Selection:
########

Skip to main content

A python LL(k) parser with a twist where tokens can be any arbitrary objects.

Project description

build coverage PyPI version

Pyllk

A python LL(k) parser with a twist where tokens can be any arbitrary objects. The current implementation uses the backtracking algorithm. I'll eventually implement predictive parsing but the API is designed to remain backward compatible.

Installation

pip install pyllk

Example. A simple calculator

This is an example of the typical calculator. In this case, we use characters as tokens. The idea is to parse things like ((10+2)*15)/(7-2) and be able to pull the result.

For now, the grammar cannot be expressed in BNF notation so the production rules have to be created in code. It'll change in the future but using non-character tokens complicate things with BNF when representing terminals.

There are 3 steps involved in the example:

  1. Create actions that get executed when production rules are matched. Actions are optional but often necessary if you want to do anything useful with what you've parsed. The function must accept a single parameter of type ExecutionContext which will give you access to:

    • The parser. That's useful if you want to access global configurations like the log level.
    • The production rule. That's the rule that was just matched.
    • The list of tokens that where matched to the production rule.

########

Tasks and exercises:
1. According to the Pyllk page, which algorithm does the current implementation use?
2. Summarize the Pyllk page in two sentences.
3. On the Pyllk page, rewrite the paragraph beginning "For now, the grammar cannot be expressed" as a single shorter sentence that keeps its main facts.

########

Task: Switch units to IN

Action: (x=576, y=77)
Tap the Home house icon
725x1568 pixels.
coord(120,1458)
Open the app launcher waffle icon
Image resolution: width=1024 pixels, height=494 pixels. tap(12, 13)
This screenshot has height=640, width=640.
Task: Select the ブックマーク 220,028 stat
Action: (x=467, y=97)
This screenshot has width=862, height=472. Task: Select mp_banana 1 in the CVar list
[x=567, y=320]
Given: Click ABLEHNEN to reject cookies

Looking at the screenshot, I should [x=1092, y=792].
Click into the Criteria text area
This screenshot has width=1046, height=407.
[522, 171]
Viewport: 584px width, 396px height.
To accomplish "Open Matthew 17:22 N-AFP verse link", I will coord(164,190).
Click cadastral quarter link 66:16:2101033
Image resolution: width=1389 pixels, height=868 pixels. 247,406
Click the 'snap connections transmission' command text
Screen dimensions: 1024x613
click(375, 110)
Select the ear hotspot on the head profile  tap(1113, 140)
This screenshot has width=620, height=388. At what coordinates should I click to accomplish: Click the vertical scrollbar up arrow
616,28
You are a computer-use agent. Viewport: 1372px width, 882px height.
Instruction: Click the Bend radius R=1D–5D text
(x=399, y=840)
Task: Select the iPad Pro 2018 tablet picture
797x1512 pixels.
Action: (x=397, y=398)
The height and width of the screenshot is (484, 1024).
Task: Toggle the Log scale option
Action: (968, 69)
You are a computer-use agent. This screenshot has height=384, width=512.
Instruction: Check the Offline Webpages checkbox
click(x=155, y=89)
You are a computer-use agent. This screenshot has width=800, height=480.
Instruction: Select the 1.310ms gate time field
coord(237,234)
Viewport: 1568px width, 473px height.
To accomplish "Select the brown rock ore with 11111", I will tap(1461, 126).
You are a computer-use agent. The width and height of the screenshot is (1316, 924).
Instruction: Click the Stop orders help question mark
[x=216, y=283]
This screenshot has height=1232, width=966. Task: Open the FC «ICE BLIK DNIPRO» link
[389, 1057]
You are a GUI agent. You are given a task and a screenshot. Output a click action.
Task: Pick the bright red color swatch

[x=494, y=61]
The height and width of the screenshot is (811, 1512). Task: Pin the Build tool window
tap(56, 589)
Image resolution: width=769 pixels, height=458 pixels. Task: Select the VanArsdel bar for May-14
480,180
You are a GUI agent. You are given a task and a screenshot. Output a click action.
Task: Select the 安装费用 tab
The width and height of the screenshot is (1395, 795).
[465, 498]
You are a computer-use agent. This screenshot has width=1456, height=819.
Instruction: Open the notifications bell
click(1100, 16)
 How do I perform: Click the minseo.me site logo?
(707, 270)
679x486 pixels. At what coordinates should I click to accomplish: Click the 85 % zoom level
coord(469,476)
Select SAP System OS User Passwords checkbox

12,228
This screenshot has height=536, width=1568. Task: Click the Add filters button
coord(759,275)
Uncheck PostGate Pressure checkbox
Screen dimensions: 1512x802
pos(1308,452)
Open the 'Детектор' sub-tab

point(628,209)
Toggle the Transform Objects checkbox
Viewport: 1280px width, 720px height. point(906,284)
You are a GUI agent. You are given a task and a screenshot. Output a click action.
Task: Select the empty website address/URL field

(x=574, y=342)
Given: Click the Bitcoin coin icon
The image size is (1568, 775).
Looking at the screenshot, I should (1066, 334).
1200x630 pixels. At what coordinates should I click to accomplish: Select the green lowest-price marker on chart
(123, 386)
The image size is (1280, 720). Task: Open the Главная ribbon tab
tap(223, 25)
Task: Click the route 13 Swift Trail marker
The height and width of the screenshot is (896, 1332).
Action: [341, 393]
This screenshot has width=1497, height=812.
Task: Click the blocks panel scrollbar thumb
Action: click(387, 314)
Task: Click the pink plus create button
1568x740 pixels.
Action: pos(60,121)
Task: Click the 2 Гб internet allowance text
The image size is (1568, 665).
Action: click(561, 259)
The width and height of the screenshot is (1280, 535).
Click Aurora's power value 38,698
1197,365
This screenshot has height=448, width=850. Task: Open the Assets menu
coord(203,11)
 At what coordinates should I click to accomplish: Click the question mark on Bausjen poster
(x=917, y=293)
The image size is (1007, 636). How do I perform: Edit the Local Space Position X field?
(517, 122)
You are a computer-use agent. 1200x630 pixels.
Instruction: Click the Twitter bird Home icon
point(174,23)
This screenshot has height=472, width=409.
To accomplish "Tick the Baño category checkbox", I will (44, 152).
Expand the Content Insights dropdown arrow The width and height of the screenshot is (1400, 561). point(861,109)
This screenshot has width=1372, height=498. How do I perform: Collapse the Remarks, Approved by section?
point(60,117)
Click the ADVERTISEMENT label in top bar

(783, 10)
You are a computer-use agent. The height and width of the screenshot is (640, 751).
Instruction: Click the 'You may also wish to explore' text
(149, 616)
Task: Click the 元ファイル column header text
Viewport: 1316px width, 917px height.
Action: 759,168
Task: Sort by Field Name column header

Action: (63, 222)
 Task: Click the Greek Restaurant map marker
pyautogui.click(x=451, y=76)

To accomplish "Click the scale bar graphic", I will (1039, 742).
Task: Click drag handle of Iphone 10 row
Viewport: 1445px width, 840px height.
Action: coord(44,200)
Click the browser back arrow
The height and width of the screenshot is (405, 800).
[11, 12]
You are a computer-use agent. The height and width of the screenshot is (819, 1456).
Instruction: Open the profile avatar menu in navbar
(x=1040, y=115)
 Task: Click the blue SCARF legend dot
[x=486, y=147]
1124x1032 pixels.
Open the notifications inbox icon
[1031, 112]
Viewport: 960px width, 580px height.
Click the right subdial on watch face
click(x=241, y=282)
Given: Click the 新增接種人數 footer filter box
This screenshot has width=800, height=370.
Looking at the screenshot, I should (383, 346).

########

Answers for this exercise:
1. The backtracking algorithm.

2. Pyllk is a Python LL(k) parser whose tokens can be any arbitrary objects. It currently uses backtracking, with predictive parsing planned under a backward-compatible API, and its calculator example uses characters as tokens and defines production rules in code because the grammar can't yet be written in BNF.

3. Production rules must be created in code for now because the grammar can't yet be expressed in BNF, which will change, though non-character tokens make representing terminals in BNF harder.